What you need to do | Render the entries below as a JSON list of strings, with one string for each line and blank lines omitted.
========================================================================
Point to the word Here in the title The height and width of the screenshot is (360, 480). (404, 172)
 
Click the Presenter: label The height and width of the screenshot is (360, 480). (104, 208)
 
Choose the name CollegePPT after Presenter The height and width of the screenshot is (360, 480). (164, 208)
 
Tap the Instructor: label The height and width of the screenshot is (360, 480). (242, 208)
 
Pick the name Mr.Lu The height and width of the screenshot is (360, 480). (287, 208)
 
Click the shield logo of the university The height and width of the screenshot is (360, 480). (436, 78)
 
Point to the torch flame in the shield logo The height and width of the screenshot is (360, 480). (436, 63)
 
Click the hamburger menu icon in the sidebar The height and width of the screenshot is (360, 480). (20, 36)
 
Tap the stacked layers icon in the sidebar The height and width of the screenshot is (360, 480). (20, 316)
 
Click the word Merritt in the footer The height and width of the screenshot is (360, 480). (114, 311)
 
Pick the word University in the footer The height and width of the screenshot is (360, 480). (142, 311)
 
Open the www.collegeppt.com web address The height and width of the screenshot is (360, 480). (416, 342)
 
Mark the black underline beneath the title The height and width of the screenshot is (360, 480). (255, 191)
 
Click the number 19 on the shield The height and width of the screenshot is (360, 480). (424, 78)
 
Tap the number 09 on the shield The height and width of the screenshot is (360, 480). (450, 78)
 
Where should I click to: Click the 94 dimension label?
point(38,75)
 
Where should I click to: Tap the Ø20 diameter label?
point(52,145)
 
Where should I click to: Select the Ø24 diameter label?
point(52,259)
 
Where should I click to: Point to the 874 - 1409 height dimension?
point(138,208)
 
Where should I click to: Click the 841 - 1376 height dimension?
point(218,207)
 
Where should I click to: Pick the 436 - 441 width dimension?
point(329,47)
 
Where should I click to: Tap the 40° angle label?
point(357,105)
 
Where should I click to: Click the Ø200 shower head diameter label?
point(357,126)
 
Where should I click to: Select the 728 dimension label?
========================================================================
Solution to this problem |
[
  "Point to the word Here in the title The height and width of the screenshot is (360, 480). (404, 172)",
  "Click the Presenter: label The height and width of the screenshot is (360, 480). (104, 208)",
  "Choose the name CollegePPT after Presenter The height and width of the screenshot is (360, 480). (164, 208)",
  "Tap the Instructor: label The height and width of the screenshot is (360, 480). (242, 208)",
  "Pick the name Mr.Lu The height and width of the screenshot is (360, 480). (287, 208)",
  "Click the shield logo of the university The height and width of the screenshot is (360, 480). (436, 78)",
  "Point to the torch flame in the shield logo The height and width of the screenshot is (360, 480). (436, 63)",
  "Click the hamburger menu icon in the sidebar The height and width of the screenshot is (360, 480). (20, 36)",
  "Tap the stacked layers icon in the sidebar The height and width of the screenshot is (360, 480). (20, 316)",
  "Click the word Merritt in the footer The height and width of the screenshot is (360, 480). (114, 311)",
  "Pick the word University in the footer The height and width of the screenshot is (360, 480). (142, 311)",
  "Open the www.collegeppt.com web address The height and width of the screenshot is (360, 480). (416, 342)",
  "Mark the black underline beneath the title The height and width of the screenshot is (360, 480). (255, 191)",
  "Click the number 19 on the shield The height and width of the screenshot is (360, 480). (424, 78)",
  "Tap the number 09 on the shield The height and width of the screenshot is (360, 480). (450, 78)",
  "Where should I click to: Click the 94 dimension label?",
  "point(38,75)",
  "Where should I click to: Tap the Ø20 diameter label?",
  "point(52,145)",
  "Where should I click to: Select the Ø24 diameter label?",
  "point(52,259)",
  "Where should I click to: Point to the 874 - 1409 height dimension?",
  "point(138,208)",
  "Where should I click to: Click the 841 - 1376 height dimension?",
  "point(218,207)",
  "Where should I click to: Pick the 436 - 441 width dimension?",
  "point(329,47)",
  "Where should I click to: Tap the 40° angle label?",
  "point(357,105)",
  "Where should I click to: Click the Ø200 shower head diameter label?",
  "point(357,126)",
  "Where should I click to: Select the 728 dimension label?"
]